O mundo da natação está triste desde o último sábado, quando o bicampeão olímpico Alexander Popov, após uma discussão com um vendedor de melancias (!), acabou levando punhaladas no pulmão e rim esquerdos, as quais o colocaram em um hospital, com risco de vida, inclusive.
Tenho acompanhado a recuperação do rival dos meus companheiros Fernando Scherer e Gustavo Borges e, pelo que vi, ele vai se recuperar mais rápido que os médicos pensam, e mais rápido ainda voltará ao local que o consagrou: a piscina.
"Não há motivo para alarme", teria dito ele. Em outra cena na televisão, ele aparece acenando, como se nada de realmente grave tivesse acontecido.
Mas, por que todo este otimismo, se até foi transferido para o hospital que atende os maiorais lá na Rússia? Por causa da sua grande força de vontade de vencer, não só na água, mas em qualquer área.
Este, com certeza, é um grande legado que a natação deixa aos seus praticantes: nunca desista, persista e vencerá.
Mas, então, ele sairá de uma cirurgia dessas e voltará a ser imbatível? Ele NÃO é imbatível, ele ESTÁ imbatível. E nadadores dispostos -e com condições- a destroná-lo não são poucos. Só no Brasil, dois!
Em 91, começou a série de vitórias de Popov. Seis meses após não ter sido classificado para o Mundial daquele ano, ele ganhou os 50 e 100 m livre no Europeu de Viena.
Voltaria a ganhar as mesmas provas na Olimpíada de Barcelona, em 92 (após a qual seguiu seu técnico e foi morar e treinar na Austrália), no Campeonato Europeu de 93, no Mundial de Roma, em 94 (naquela ocasião, bateu o recorde de outra lenda deste esporte nos 100 m, Matt Biondi, com o tempo de 48s21, em Mônaco, onde existe uma placa na raia quatro em homenagem ao feito).
Popov conquistou ainda o tri europeu em 95 e o bi olímpico agora, em Atlanta-96.
Essas são as conquistas individuais. Podem somar aí mais quatro pratas olímpicas em revezamentos. Ufa!
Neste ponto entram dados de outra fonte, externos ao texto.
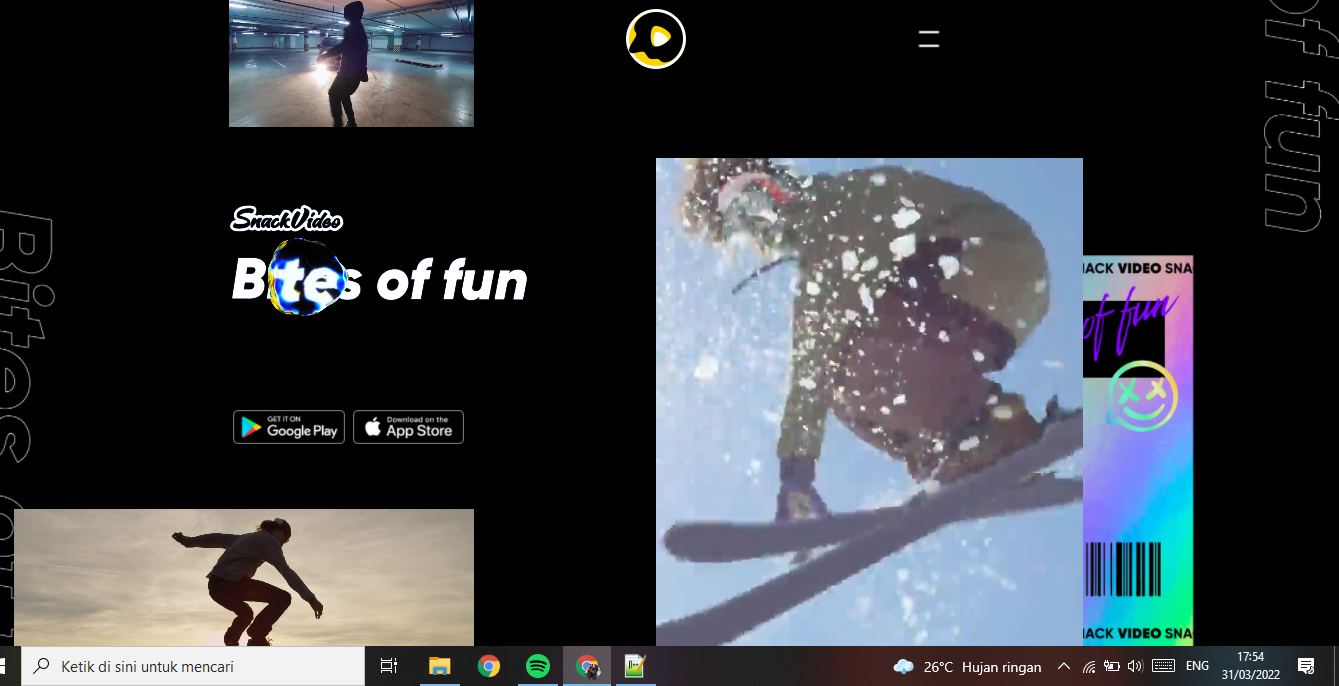The image size is (1339, 686).
Task: Open Task View in the taskbar
Action: pos(389,666)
Basta?
Quando perguntado se o veríamos na Olimpíada de Sydney, no ano 2000, ele respondeu: "Há um bom ditado na Bíblia: se você quer saber, eu não responderei; se eu te responder, você não acreditará em mim. Então, eu não vou responder".
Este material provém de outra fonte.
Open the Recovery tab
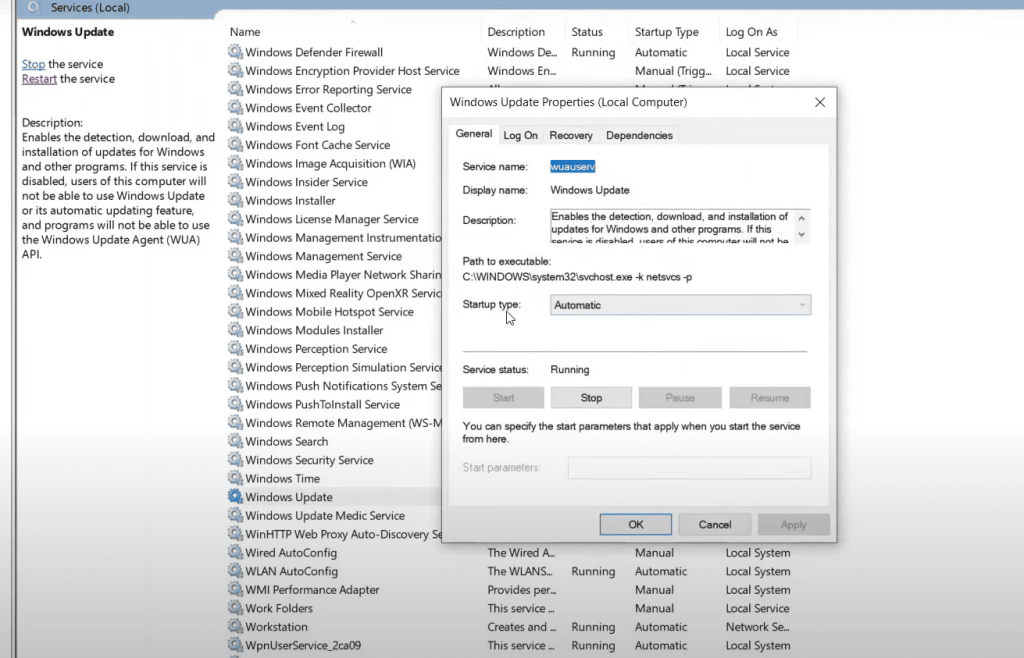The image size is (1024, 658). click(x=571, y=134)
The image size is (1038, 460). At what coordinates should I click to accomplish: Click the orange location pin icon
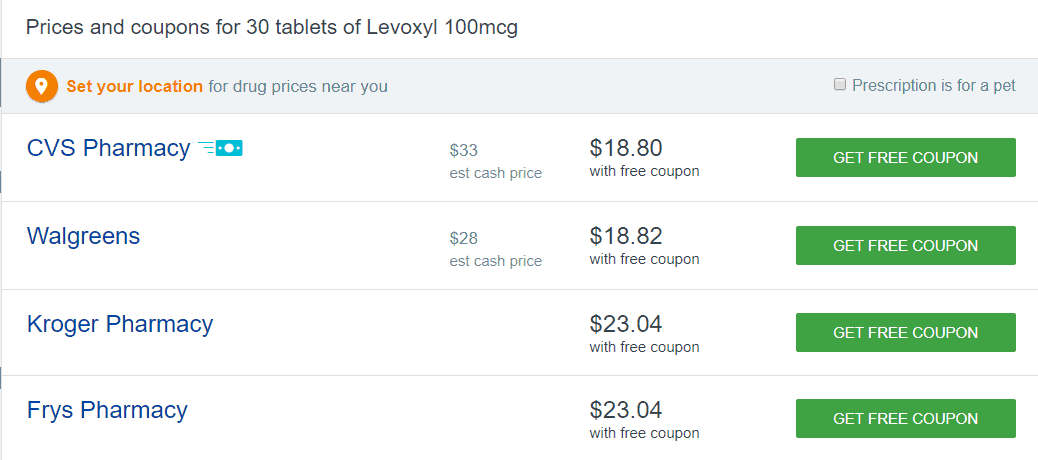coord(42,87)
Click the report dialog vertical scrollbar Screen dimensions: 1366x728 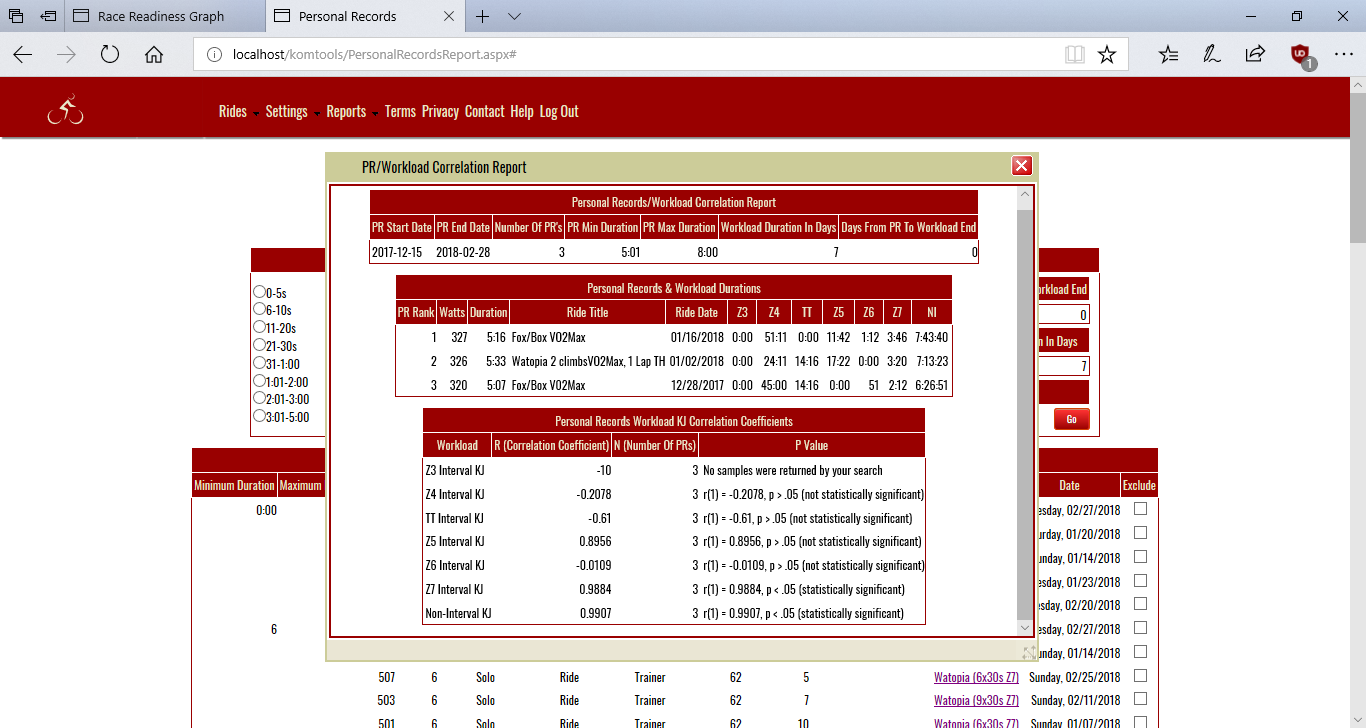(x=1024, y=400)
Mesmo assim, apesar de todas essas múltiplas conquistas na sua vida de atleta, Popov sentiu na pele e nos mostrou que, ao que aconteceu com ele, todos nós estamos sujeitos: a violência.
Pode ser na Rússia, aqui ou lá, comigo ou com um flanelinha. Não importa, nada justifica um ato como este.
O ataque a Popov até provocou um comentário ácido de John Boultbee, diretor do Instituto Australiano do Esporte. "Agora eles sabem o motivo pelo qual Alexander Popov escolheu o nosso país para viver."
Nós, nadadores e atletas em geral, ficamos tristes, pois uma função escondida no esporte é justamente provocar a alegria nas pessoas (às vezes, temperada com uma pitada de sofrimento, é verdade), a confraternização entre os povos e o respeito ao próximo.